Volta a sala mascarada, se aproxima mais e vê: ele vai embora, passagens para comprar. Sem lhe dizer nada, sem pensar em depois, sem nada. Se vai! Já era o esperado, não havia surpresas, quebras, vacilos, havia o que havia no início, o finito. Mas seu lado sonhadora prevalecia e ela embarcou na miragem da virada, do inusitado, da ousadia. Não era o felizes pra sempre que queria, - não mesmo -, isso também assustava sua natureza libertária. O que queria era o agora estendido e sem fim à vista. Isso que ela queria; um próximo capítulo e, quem sabe, um romance inteiro.

Dai veio a lágrima embaçando os óculos no museu, veio a DR equivocada, veio a cachoeira tentando reverter na alquimia. Também veio o mirante com a lua cheia, a ventania balançando a cabeça e os corpos que se davam prazer. Mas não veio mais o êxtase sincronizado, a sintonia fina de antes, o olhar mais intenso, a espontaneidade da leitura da poesia falada. E veio a percepção que aquilo tudo tinha sido mais dela.

Buscou razões, explicações e convenceu-se de que faltava, sim, a sua ação, o seu trabalho, a sua expressão. Havia um silêncio, um medo e um colocar o outro acima de si. Viu em segundos que buscava adquirir, ao estar com o outro, algo que ainda não tinha exposto pro mundo, mas tinha por dentro, escondido na gaveta. Estava, como tantas, amarrada ao  sonho romântico que aprendeu brincando de boneca, casa de boneca, sendo criada para o outro, para ser passageiro da própria história. Coisas que mulher ainda trás do berço.

Respira mais livre, o chão já não suga tanto, os gestos internos já estão mais fáceis. Lateralmente no piso gelado, ainda deitada, a mão segura a cabeça. Olha pra janela e vê a sombra da samambaia estampada na cortina e volta a atenção  aos pensamentos que seguem mais tranquilos. Relembra sem medo.

Ele foi embora num dia de calor intenso por dentro e por fora. Três da tarde, um dia como outro, só que não, nele tudo urgia. Mas houve tempo pro beijo mais quente na frente do aeroporto, pras pernas tremerem, o sorriso se alargar e o olho marejar. Houve tempo para as palavras de carinho, liberdade e quem sabe nos encontramos numa nova encruzilhada do caminho, afinal acreditamos no amor livre. Houve um aceno de frente e um sorriso de que aquilo tinha mesmo que ser feito.

E ele foi, parecendo leve; e ela ficou, internamente firme.  Mas saiu ouvindo Elza. Era uma mulher do fim do mundo e até o fim cantaria! Mas sua voz ainda estava rouca, ainda não saia com a potência de dentro.

Foi seguindo. O roteiro da vida conduzia. De lá tinha uma reunião para pisar no chão novamente.

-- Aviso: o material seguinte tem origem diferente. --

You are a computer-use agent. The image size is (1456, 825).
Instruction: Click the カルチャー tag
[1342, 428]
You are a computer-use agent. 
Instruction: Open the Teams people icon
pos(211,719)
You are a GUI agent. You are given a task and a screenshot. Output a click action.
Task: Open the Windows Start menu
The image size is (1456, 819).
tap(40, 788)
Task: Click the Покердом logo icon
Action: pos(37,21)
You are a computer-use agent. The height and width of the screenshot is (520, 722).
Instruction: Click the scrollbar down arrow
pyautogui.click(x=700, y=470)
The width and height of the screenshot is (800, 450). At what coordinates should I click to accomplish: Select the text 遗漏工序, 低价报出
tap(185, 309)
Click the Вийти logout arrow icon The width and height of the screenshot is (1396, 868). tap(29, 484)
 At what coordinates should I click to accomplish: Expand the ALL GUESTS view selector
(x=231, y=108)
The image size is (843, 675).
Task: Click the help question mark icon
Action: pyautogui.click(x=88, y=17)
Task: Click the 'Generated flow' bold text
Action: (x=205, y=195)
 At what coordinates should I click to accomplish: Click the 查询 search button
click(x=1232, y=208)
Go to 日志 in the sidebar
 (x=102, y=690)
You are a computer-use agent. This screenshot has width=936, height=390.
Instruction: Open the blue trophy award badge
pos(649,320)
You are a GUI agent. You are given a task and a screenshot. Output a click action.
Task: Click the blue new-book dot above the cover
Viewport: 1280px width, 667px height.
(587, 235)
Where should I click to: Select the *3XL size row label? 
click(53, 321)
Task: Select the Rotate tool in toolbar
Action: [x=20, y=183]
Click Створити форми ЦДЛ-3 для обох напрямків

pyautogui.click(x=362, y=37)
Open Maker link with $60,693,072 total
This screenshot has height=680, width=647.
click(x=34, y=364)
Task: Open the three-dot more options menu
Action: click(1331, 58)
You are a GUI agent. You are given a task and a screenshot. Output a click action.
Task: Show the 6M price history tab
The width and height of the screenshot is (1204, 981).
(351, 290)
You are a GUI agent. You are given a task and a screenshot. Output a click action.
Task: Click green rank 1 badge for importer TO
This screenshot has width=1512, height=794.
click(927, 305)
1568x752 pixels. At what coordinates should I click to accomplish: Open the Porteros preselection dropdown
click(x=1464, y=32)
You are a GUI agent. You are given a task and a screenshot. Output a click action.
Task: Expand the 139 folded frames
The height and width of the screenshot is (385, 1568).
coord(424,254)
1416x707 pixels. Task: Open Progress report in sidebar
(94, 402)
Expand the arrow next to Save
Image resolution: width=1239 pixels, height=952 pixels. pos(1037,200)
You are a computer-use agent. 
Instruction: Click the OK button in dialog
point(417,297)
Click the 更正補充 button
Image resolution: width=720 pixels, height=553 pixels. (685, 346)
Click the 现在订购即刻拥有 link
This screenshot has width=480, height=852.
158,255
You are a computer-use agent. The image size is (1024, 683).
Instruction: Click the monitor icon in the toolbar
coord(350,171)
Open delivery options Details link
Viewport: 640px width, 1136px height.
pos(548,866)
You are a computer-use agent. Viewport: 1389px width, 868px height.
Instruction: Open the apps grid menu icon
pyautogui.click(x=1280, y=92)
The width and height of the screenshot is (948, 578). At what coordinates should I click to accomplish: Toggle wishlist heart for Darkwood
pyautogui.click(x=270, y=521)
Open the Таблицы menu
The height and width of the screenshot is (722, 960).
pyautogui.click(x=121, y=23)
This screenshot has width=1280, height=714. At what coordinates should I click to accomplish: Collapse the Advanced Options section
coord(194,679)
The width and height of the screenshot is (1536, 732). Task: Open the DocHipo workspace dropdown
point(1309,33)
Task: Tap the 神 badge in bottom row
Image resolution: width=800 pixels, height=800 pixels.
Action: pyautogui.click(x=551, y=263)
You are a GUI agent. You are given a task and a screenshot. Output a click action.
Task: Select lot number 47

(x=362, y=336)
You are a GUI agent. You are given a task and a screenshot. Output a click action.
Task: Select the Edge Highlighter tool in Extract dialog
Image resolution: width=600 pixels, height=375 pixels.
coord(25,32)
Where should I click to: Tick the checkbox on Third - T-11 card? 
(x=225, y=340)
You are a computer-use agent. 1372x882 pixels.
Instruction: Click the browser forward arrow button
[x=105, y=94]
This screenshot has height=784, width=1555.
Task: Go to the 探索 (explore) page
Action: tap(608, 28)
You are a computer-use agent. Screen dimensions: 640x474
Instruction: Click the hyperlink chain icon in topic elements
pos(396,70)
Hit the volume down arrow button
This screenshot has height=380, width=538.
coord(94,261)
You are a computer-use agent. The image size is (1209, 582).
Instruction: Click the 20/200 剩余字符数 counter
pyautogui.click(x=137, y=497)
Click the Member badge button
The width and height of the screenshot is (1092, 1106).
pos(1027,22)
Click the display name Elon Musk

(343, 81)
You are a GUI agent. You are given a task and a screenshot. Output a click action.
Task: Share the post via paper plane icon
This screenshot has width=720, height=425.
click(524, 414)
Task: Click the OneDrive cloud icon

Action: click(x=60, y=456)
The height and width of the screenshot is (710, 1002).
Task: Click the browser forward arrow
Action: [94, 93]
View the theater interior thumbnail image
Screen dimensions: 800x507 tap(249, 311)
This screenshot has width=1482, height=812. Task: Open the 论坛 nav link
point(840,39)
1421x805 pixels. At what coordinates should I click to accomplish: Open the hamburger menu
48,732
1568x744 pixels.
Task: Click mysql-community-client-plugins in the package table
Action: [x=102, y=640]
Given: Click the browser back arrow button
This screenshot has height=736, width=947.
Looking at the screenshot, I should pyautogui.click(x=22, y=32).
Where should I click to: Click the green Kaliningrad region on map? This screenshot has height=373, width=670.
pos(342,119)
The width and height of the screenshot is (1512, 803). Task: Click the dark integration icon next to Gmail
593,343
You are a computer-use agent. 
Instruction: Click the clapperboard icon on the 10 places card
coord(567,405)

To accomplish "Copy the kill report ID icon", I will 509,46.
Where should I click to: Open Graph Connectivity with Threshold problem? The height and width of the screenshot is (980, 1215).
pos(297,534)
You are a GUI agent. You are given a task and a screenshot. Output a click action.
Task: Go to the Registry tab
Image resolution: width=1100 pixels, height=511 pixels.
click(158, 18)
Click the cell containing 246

Sentada no café, se viu diante de uma parceira de luta, de amores, de dores, de expectativas, de vontade de crescer e de gritar bem alto tudo que carrega no peito. E ali, naquele encontro - que definiria seu futuro - foi apresentada a Nora, à porta batida de Nora. A transgressão de Nora.  

Ouviu durante uma hora a história de uma mulher, uma personagem, um ícone feminista que em outro século revoltou-se contra os padrões e partiu para seguir seu caminho independente do outro. Ao fim, estava empoderada, impregnada da paixão que pulsa da luta de ser mulher, querer amar e ser viva livremente, criando seu próprio caminho. Saindo de lá, correu atrás do romance de Ibsen, para conhecer sua musa Nora mais de perto. Devorou a peça ainda na rua. Olhou em volta e se perguntou como e onde estava sua porta a bater. A resposta não veio imediata, mas já se encontrava nela.

E, então, no dia seguinte, aquele ser derrubado no chão encontra seu caminho. O movimento do corpo retorna ao eixo. A história revivida na mente, a liberta. A jibóia se move para fora de sua própria armadilha. Levanta do chão e sai para a vida, de peito aberto e a voz pra fora. Bate a porta!